You'll have to make a request against the Dropbox profile endpoint (https://api.dropbox.com/1/account/info) with the received token to validate it and build an adequate ClaimsIdentity instance for each request received by your API. Here's a sample (but please don't use it as-is, it hasn't been tested):
public sealed class DropboxAccessTokenProvider : AuthenticationTokenProvider {
public override async Task ReceiveAsync(AuthenticationTokenReceiveContext context) {
using (var client = new HttpClient()) {
var request = new HttpRequestMessage(HttpMethod.Get, "https://api.dropbox.com/1/account/info");
request.Headers.Authorization = new AuthenticationHeaderValue("Bearer", context.Token);
var response = await client.SendAsync(request);
if (response.StatusCode != HttpStatusCode.OK) {
return;
}
var payload = JObject.Parse(await response.Content.ReadAsStringAsync());
var identity = new ClaimsIdentity("Dropbox");
identity.AddClaim(new Claim(ClaimTypes.NameIdentifier, payload.Value<string>("uid")));
context.SetTicket(new AuthenticationTicket(identity, new AuthenticationProperties()));
}
}
}
You can easily plug it via the AccessTokenProvider property:
app.UseOAuthBearerAuthentication(new OAuthBearerAuthenticationOptions {
AccessTokenProvider = new DropboxAccessTokenProvider()
});
It has its own downsides: it requires caching to avoid flooding the Dropbox endpoint and is not the right way to go if you want to accept tokens issued by different providers (e.g Dropbox, Microsoft, Google, Facebook).

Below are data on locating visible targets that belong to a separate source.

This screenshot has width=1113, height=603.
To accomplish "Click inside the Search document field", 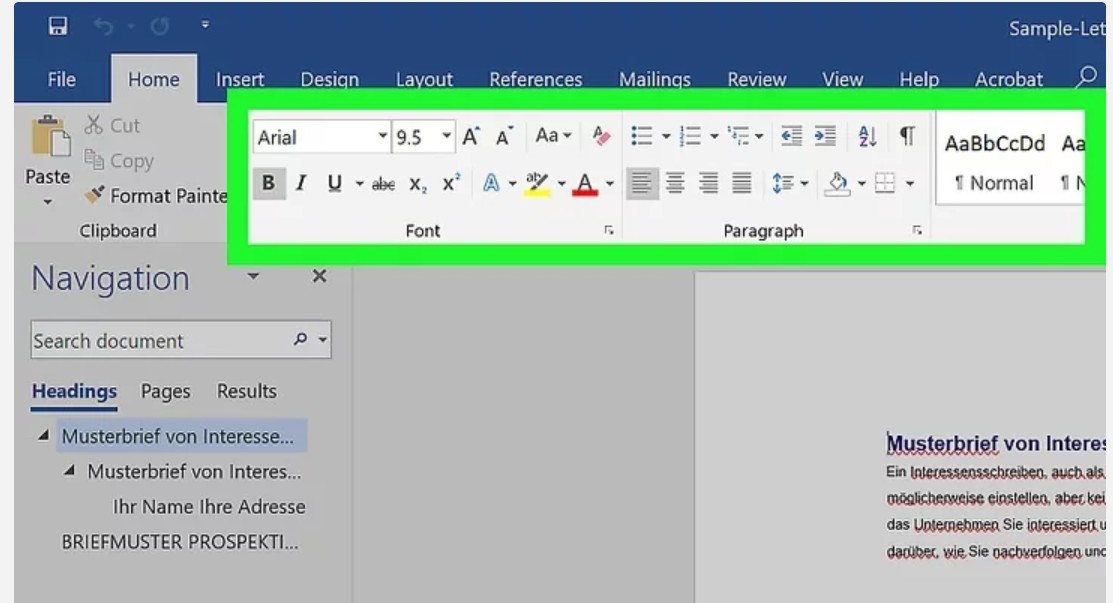I will click(x=150, y=340).
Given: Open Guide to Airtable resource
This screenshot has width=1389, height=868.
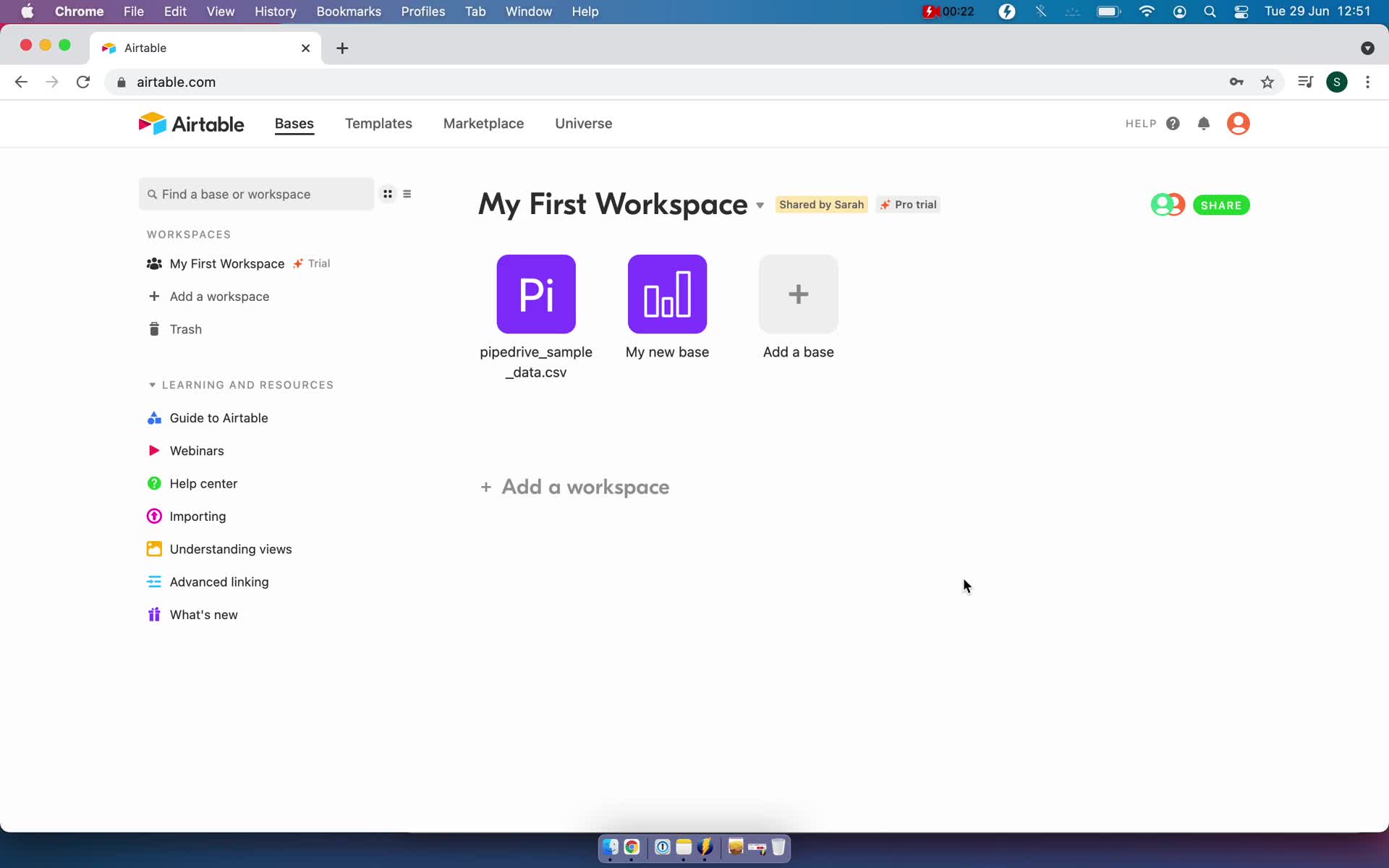Looking at the screenshot, I should tap(219, 418).
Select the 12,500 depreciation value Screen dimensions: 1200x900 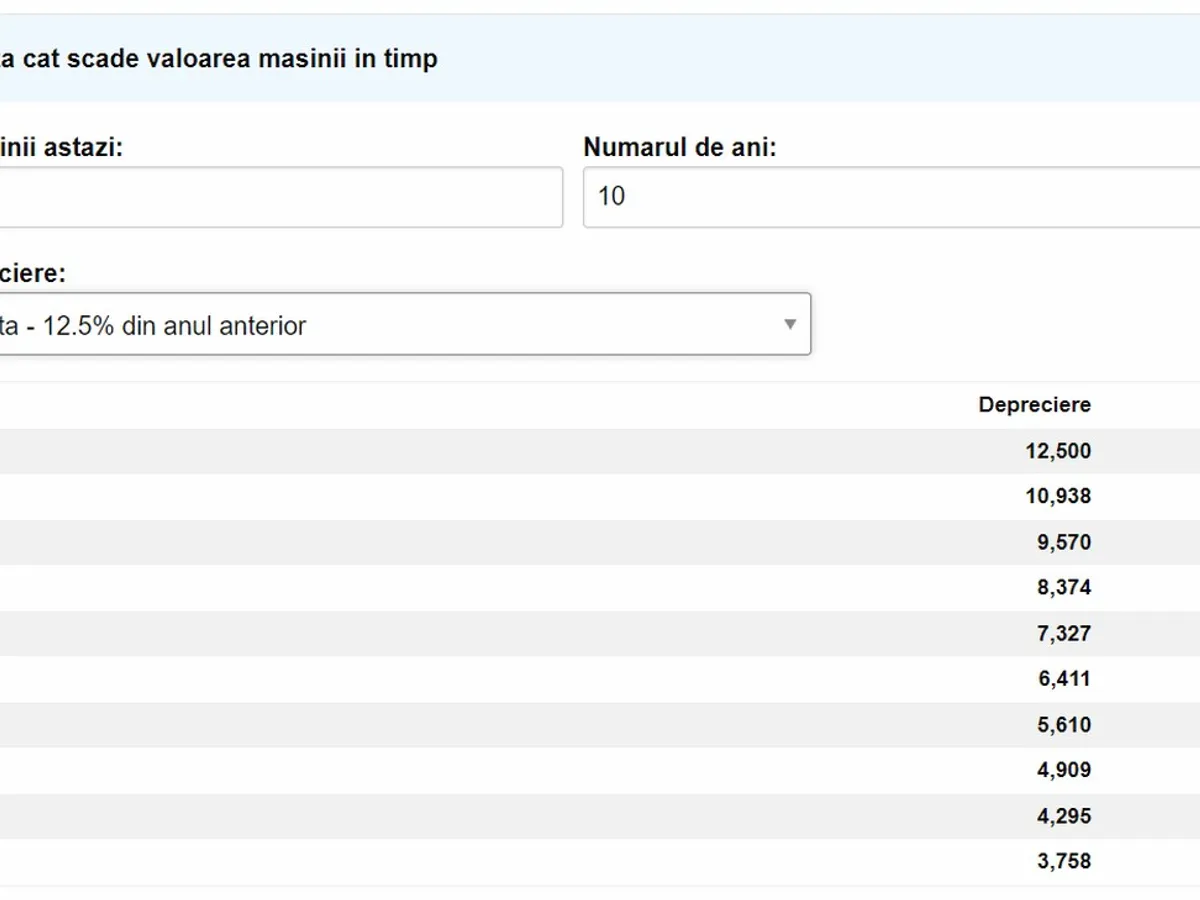[x=1057, y=451]
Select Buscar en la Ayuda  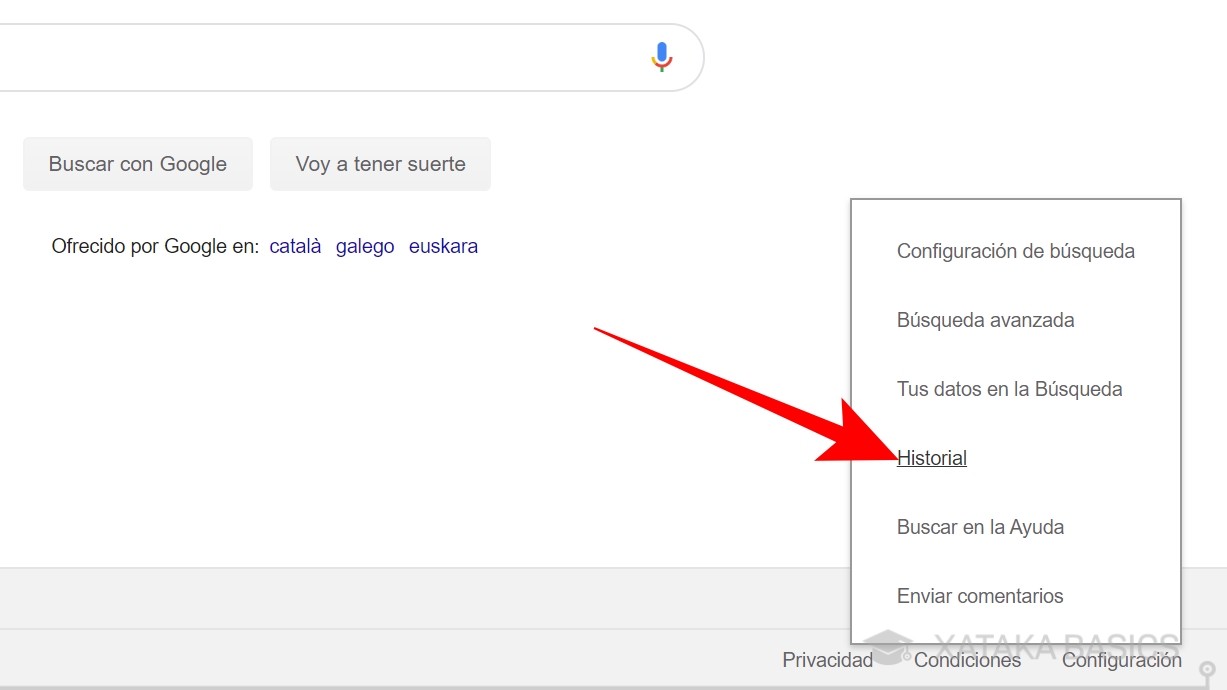(980, 527)
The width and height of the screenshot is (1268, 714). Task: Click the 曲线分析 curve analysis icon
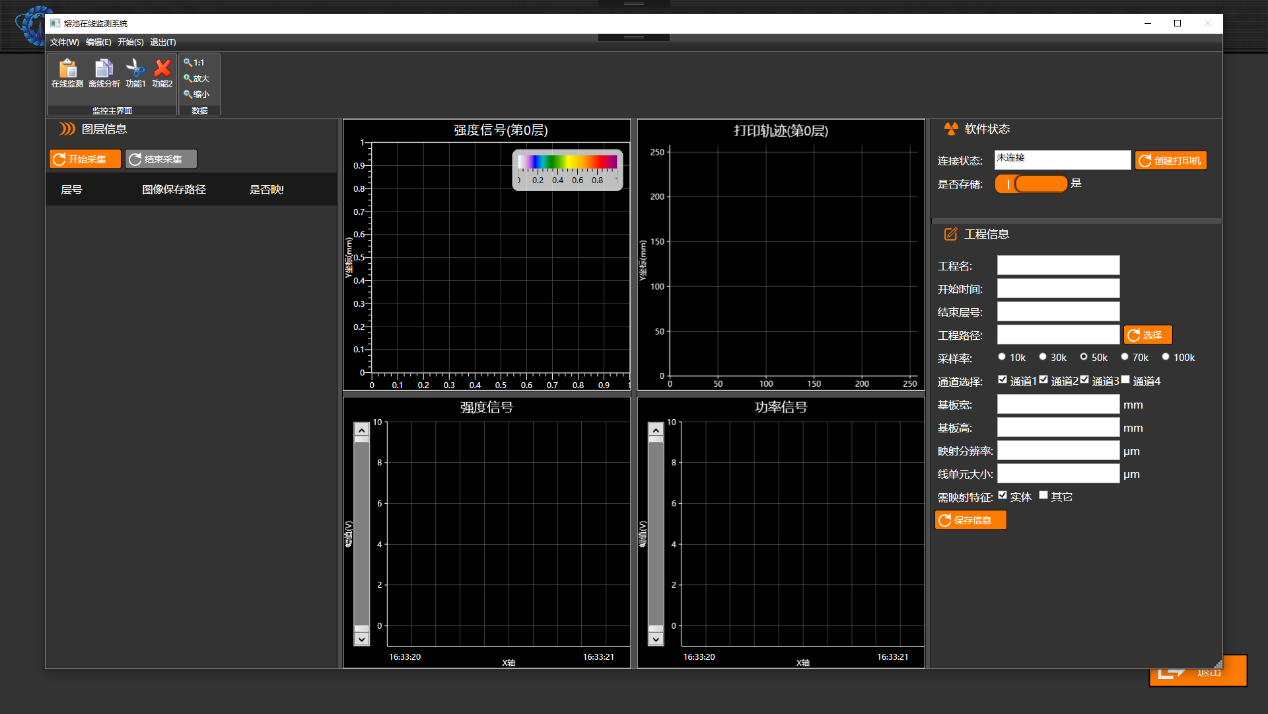click(x=103, y=73)
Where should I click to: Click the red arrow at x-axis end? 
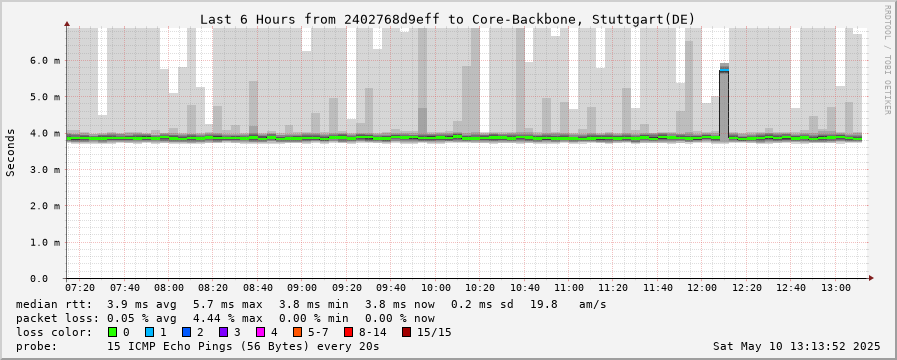point(871,278)

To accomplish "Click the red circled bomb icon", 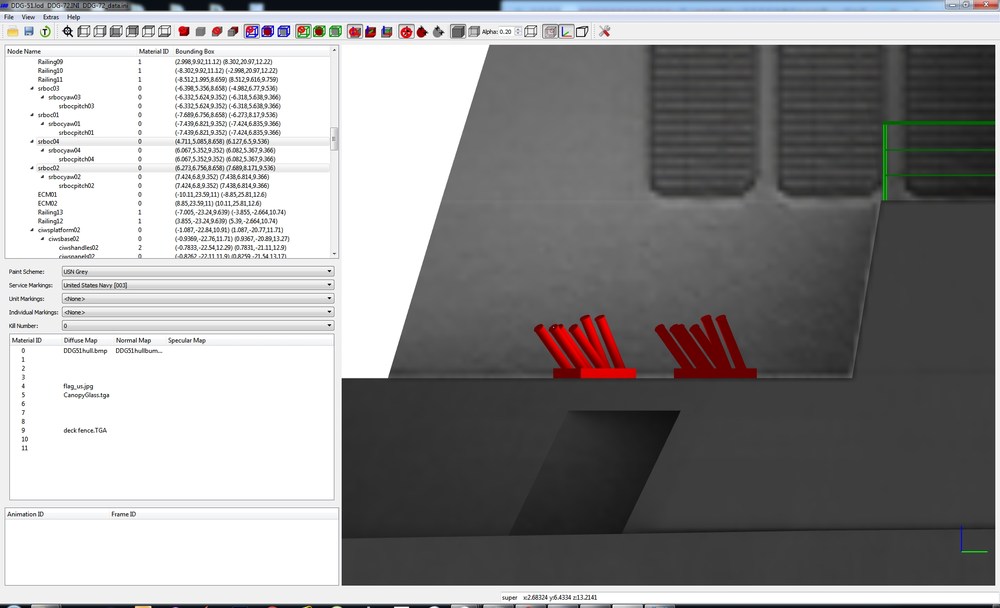I will [406, 31].
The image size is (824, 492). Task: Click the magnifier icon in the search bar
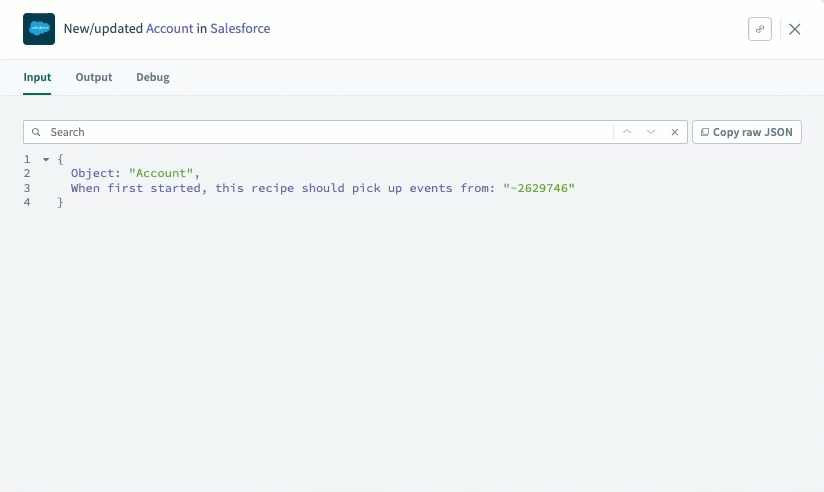point(37,132)
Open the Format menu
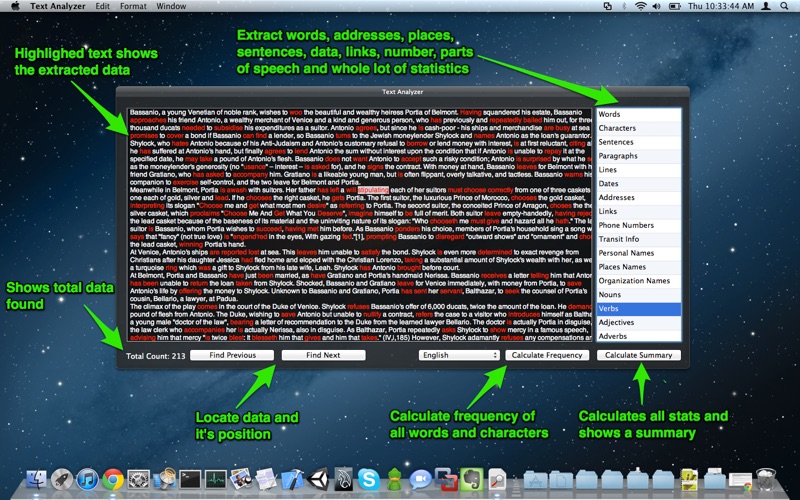Image resolution: width=800 pixels, height=500 pixels. [x=134, y=7]
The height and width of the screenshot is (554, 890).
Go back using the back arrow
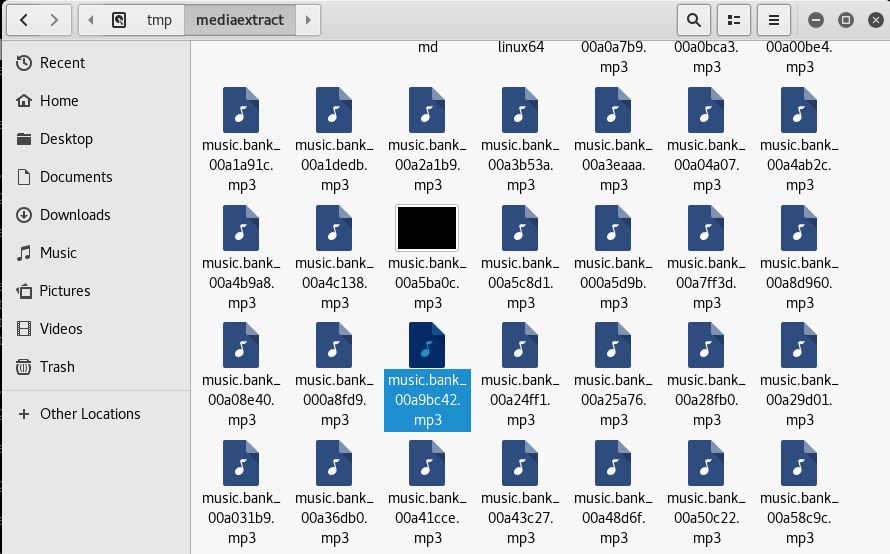tap(24, 19)
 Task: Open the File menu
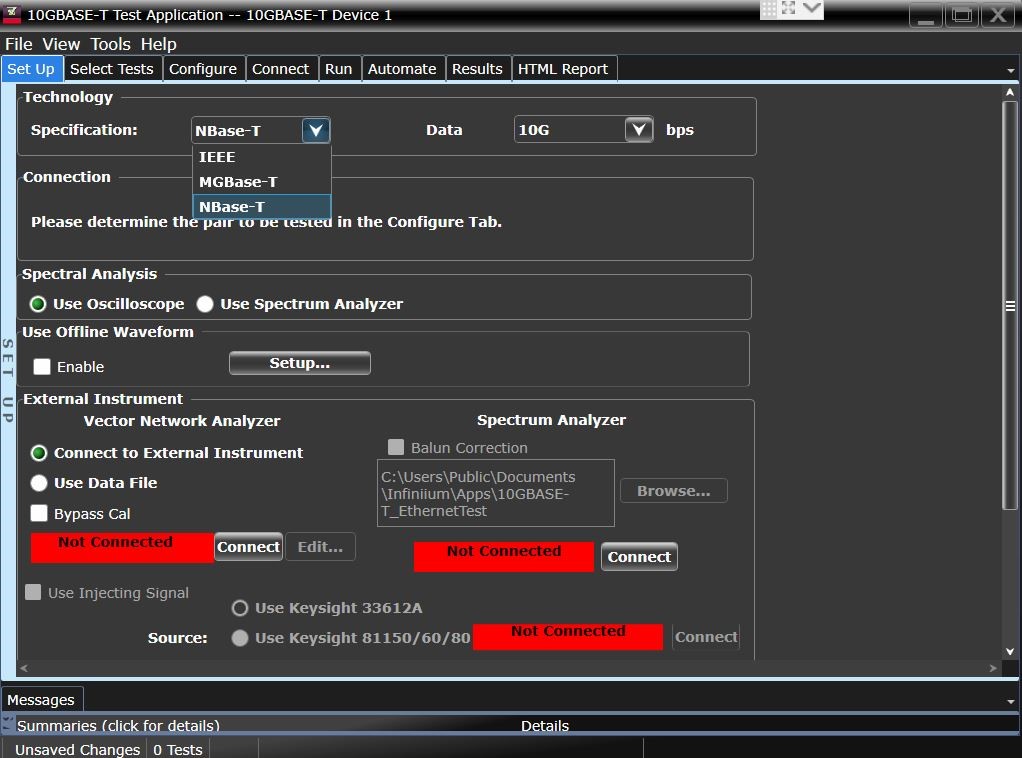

Not to mention that if offers a very low security level: since you can't verify the audience of the access token (i.e the party the token was issued to), you can't ensure that the access token was issued to a client application you fully trust, which allows any third party developer to use his own Dropbox tokens with your API without having to request user's consent.
This is - obviously - a major security concern and that's why you SHOULD prefer the approach used in the linked sample. You can read more about confused deputy attacks on this thread: https://stackoverflow.com/a/17439317/542757.
Good luck, and don't hesitate if you still need help.